* BEGIN INPUT DATA *

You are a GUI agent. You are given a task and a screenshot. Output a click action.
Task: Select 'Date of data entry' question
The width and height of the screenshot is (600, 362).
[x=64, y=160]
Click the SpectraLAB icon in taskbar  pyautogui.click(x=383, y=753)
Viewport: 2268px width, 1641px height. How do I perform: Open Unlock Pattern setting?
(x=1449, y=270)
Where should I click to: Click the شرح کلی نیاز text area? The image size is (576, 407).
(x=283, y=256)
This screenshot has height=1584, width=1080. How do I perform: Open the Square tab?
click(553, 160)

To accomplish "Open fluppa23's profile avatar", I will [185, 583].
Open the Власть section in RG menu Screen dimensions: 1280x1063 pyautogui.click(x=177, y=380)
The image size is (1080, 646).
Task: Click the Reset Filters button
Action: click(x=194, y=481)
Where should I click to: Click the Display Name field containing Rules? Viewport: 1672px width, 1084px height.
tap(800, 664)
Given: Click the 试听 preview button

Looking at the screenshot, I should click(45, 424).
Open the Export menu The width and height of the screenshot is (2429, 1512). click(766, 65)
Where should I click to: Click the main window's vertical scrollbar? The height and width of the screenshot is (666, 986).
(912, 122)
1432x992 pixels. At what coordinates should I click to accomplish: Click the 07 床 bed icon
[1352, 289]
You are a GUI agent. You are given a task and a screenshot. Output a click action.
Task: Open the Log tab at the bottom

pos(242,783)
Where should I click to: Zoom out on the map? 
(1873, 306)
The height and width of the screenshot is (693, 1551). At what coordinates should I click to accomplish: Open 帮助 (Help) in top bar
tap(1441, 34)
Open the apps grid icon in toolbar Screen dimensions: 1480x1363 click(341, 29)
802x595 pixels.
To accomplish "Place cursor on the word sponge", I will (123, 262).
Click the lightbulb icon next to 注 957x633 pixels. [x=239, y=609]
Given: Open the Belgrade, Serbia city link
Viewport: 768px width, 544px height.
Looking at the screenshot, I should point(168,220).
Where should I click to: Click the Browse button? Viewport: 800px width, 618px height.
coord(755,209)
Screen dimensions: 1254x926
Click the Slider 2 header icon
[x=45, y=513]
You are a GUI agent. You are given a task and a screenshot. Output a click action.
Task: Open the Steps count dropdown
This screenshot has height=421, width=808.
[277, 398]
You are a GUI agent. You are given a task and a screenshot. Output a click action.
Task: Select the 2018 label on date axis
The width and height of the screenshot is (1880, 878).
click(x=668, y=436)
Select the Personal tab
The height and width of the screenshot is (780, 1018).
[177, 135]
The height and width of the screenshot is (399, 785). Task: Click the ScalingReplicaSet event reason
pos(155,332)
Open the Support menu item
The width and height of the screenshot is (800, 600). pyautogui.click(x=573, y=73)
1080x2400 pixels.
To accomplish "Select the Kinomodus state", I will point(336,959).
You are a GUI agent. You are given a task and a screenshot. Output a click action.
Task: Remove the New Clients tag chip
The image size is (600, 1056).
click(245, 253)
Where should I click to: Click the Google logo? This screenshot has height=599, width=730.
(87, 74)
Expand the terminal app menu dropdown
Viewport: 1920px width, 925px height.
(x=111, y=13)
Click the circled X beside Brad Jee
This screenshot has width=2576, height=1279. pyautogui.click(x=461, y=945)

* END INPUT DATA *

Convert each nonblank line of the listing above into a row of a Markdown table, with the columns "Row" and "Line". Leave out the blank lines.

| Row | Line |
|---|---|
| 1 | You are a GUI agent. You are given a task and a screenshot. Output a click action. |
| 2 | Task: Select 'Date of data entry' question |
| 3 | The width and height of the screenshot is (600, 362). |
| 4 | [x=64, y=160] |
| 5 | Click the SpectraLAB icon in taskbar  pyautogui.click(x=383, y=753) |
| 6 | Viewport: 2268px width, 1641px height. How do I perform: Open Unlock Pattern setting? |
| 7 | (x=1449, y=270) |
| 8 | Where should I click to: Click the شرح کلی نیاز text area? The image size is (576, 407). |
| 9 | (x=283, y=256) |
| 10 | This screenshot has height=1584, width=1080. How do I perform: Open the Square tab? |
| 11 | click(553, 160) |
| 12 | To accomplish "Open fluppa23's profile avatar", I will [185, 583]. |
| 13 | Open the Власть section in RG menu Screen dimensions: 1280x1063 pyautogui.click(x=177, y=380) |
| 14 | The image size is (1080, 646). |
| 15 | Task: Click the Reset Filters button |
| 16 | Action: click(x=194, y=481) |
| 17 | Where should I click to: Click the Display Name field containing Rules? Viewport: 1672px width, 1084px height. |
| 18 | tap(800, 664) |
| 19 | Given: Click the 试听 preview button |
| 20 | Looking at the screenshot, I should click(45, 424). |
| 21 | Open the Export menu The width and height of the screenshot is (2429, 1512). click(766, 65) |
| 22 | Where should I click to: Click the main window's vertical scrollbar? The height and width of the screenshot is (666, 986). |
| 23 | (912, 122) |
| 24 | 1432x992 pixels. At what coordinates should I click to accomplish: Click the 07 床 bed icon |
| 25 | [1352, 289] |
| 26 | You are a GUI agent. You are given a task and a screenshot. Output a click action. |
| 27 | Task: Open the Log tab at the bottom |
| 28 | pos(242,783) |
| 29 | Where should I click to: Zoom out on the map?  |
| 30 | (1873, 306) |
| 31 | The height and width of the screenshot is (693, 1551). At what coordinates should I click to accomplish: Open 帮助 (Help) in top bar |
| 32 | tap(1441, 34) |
| 33 | Open the apps grid icon in toolbar Screen dimensions: 1480x1363 click(341, 29) |
| 34 | 802x595 pixels. |
| 35 | To accomplish "Place cursor on the word sponge", I will (123, 262). |
| 36 | Click the lightbulb icon next to 注 957x633 pixels. [x=239, y=609] |
| 37 | Given: Open the Belgrade, Serbia city link |
| 38 | Viewport: 768px width, 544px height. |
| 39 | Looking at the screenshot, I should point(168,220). |
| 40 | Where should I click to: Click the Browse button? Viewport: 800px width, 618px height. |
| 41 | coord(755,209) |
| 42 | Screen dimensions: 1254x926 |
| 43 | Click the Slider 2 header icon |
| 44 | [x=45, y=513] |
| 45 | You are a GUI agent. You are given a task and a screenshot. Output a click action. |
| 46 | Task: Open the Steps count dropdown |
| 47 | This screenshot has height=421, width=808. |
| 48 | [277, 398] |
| 49 | You are a GUI agent. You are given a task and a screenshot. Output a click action. |
| 50 | Task: Select the 2018 label on date axis |
| 51 | The width and height of the screenshot is (1880, 878). |
| 52 | click(x=668, y=436) |
| 53 | Select the Personal tab |
| 54 | The height and width of the screenshot is (780, 1018). |
| 55 | [177, 135] |
| 56 | The height and width of the screenshot is (399, 785). Task: Click the ScalingReplicaSet event reason |
| 57 | pos(155,332) |
| 58 | Open the Support menu item |
| 59 | The width and height of the screenshot is (800, 600). pyautogui.click(x=573, y=73) |
| 60 | 1080x2400 pixels. |
| 61 | To accomplish "Select the Kinomodus state", I will point(336,959). |
| 62 | You are a GUI agent. You are given a task and a screenshot. Output a click action. |
| 63 | Task: Remove the New Clients tag chip |
| 64 | The image size is (600, 1056). |
| 65 | click(245, 253) |
| 66 | Where should I click to: Click the Google logo? This screenshot has height=599, width=730. |
| 67 | (87, 74) |
| 68 | Expand the terminal app menu dropdown |
| 69 | Viewport: 1920px width, 925px height. |
| 70 | (x=111, y=13) |
| 71 | Click the circled X beside Brad Jee |
| 72 | This screenshot has width=2576, height=1279. pyautogui.click(x=461, y=945) |